Наташа прошла к Феклушке, наклонилась и пошепталась с ней немного. Кузнечиха бормотала что-то, словно клянчила, чтобы Наташа и её приласкала.

Когда все улеглись на своих нарах, Прасковея тихонько, но внушительно предупредила:

— Помните, товарки, и на носу зарубите: никому ни гу-гу про Харитона, как он читал вам листок про нашу жизнь и чего говорили там. А что мы делать будем, никто чтобы и не догадывался. Не дай бог, ежели подрядчица али ещё какая-нибудь шкура пронюхает, тогда нам и костей не собрать. Зарок дайте, чтобы ни одного слова с языка не сорвалось. Мы тем и живы, что друг за дружку держимся.

Галя с угрозой пообещала:

— А ежели кто сболтнёт да узнаю об этом — удушу и вздохнуть не дам.

Кто-то насмешливо огрызнулся:

— Уж всем известно, какая ты, Галечка, душегубка.

Кое-где засмеялись, довольные шуткой подруги, а Марийка утешительно откликнулась:

— Не буянь, Галька! Никто себе не враг. Волки давятся костью, а мы — злостью.

Гриша сидел на нарах, обняв столбик, словно отдыхал от душевной горячки. Потом торопливо прошёл за печку, в куток тёти Моти, и жадно выпил целую кружку воды. Он опять сел на прежнее место, обхватив рукою столбик, и беззаботно пошутил:

— Вот какой я чудодей, товарки! Прибежали вы в бондарню, как в овчарню, а там краше хором. И вольница разудалая своим бытьём живёт и на всю Волгу, на весь Каспий слава идёт о силе молодецкой. И всех хозяев, всех подрядчиц — всех волостелей, бояр и купцов в Волге утопили вместе с персиянкой. Ну, персиянка-то — полонянка. На кой чорт она Стеньке нужна, ежели любовь без языка? Такая любовь без души, без радости. Она — воровское дело. В Волгу её! Так-то, товарки! Всем нам нужно жить дружно. Харитон правду читал. Сейчас подрядчица-то обмерла, а хозяин с гостем, должно быть, всю посуду перебил. А может, вдрызг оба перепились. — Гриша встал и потянулся. — Сейчас Василиса-краса, белые телеса, как её Онисим прозвал, влетит сюда и будет вас, как сваха, сватать… купцам на утешение. Будьте готовы: она сторицей отомстит.

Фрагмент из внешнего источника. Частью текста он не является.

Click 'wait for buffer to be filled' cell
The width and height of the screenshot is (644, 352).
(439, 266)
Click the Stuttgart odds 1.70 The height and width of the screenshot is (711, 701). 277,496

Он вскочил на нары и скрылся в своём углу.

Я не утерпел и крикнул со своей вышки:

— Она, подрядчица-то, пригрозилась со всех двойной штраф содрать. А заводней, говорит, в пески выгоню.

— О! Не спит Васильич-то! — удивился Гриша. — Выходит, ты один воевал с подрядчицей, за всех отдувался.

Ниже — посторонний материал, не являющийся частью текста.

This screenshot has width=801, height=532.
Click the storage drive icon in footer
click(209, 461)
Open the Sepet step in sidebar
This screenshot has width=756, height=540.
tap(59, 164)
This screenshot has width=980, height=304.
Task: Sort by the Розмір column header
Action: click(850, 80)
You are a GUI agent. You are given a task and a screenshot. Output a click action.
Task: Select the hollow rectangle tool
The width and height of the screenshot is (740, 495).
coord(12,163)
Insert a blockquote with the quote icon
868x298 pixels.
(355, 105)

Я ещё не успокоился от обиды и запротестовал:

— Она прогоняла и тётю Мотю, и меня за резалками, а мы не пошли. Я сказал: сама ищи да гони, ежели тебе надо. А она на меня, как собака, бросилась. А тут и тётя Мотя — на неё…

— Молодцы вояки! — захохотал Гриша, засмеялись и резалки. — Такую бочару опрокинули!

— Да будет тебе, Федяшка, болты-то болтать! — проворчала из своей закуты тётя Мотя, но я чувствовал, что она добросердечно улыбалась.

Мать словно проснулась: она с изумлением оглядывала меня и тоже смеялась. Галя в восторге крикнула:

— Я знала, чумак, что ты в грязь лицом не ударишь.

Прасковея хоть и не смеялась, но её низкий голос весело и вызывающе успокоил всех:

— Она уж, Василиса-то, учёная. Она хорошо знает, что на свой кулак встретит не один кулак. А уж если парнишка да Матрёша рукава засучили, драка будет несусветная. Сейчас она меж двух огней — хозяин и мы. Держитесь, товарки! Она коварная, а мы все её повадки знаем.

Подрядчица пришла, вся измятая, рыхлая, с зловещей яростью в глазах. Она остановилась около своей двери и сложила толстые руки на груди.

— Как было приказано?.. Сам хозяин распорядился, чтобы вечером к нему в горницу собраться… по моему выбору. На то и работы оборвали… без вычетов… и сам обещал наградить. А вы что же наделали? Ослушались хозяина-то… Самого хозяина перед гостем в конфуз ввели. И меня перед ними оплевали.

Галя не утерпела и огрызнулась:

— На тебя, такую тумбу, плевков не хватит.

— Он грозный сейчас, — продолжала Василиса. — Такой грозный, что и сказать нельзя. А я распиналась за вас. Хоть ночь-полночь, а приведу, мол… Сдурели, мол, от радости, что хозяин отдых дал. Сряжайтесь сейчас же, ни минуты не медлите! Я сейчас вызывать буду.

Оксана хладнокровно перебила её:

— Никто не пойдёт. Не трудись вызывать. Вербуй девок в весёлом доме. Там есть ещё такие, которые не удавились.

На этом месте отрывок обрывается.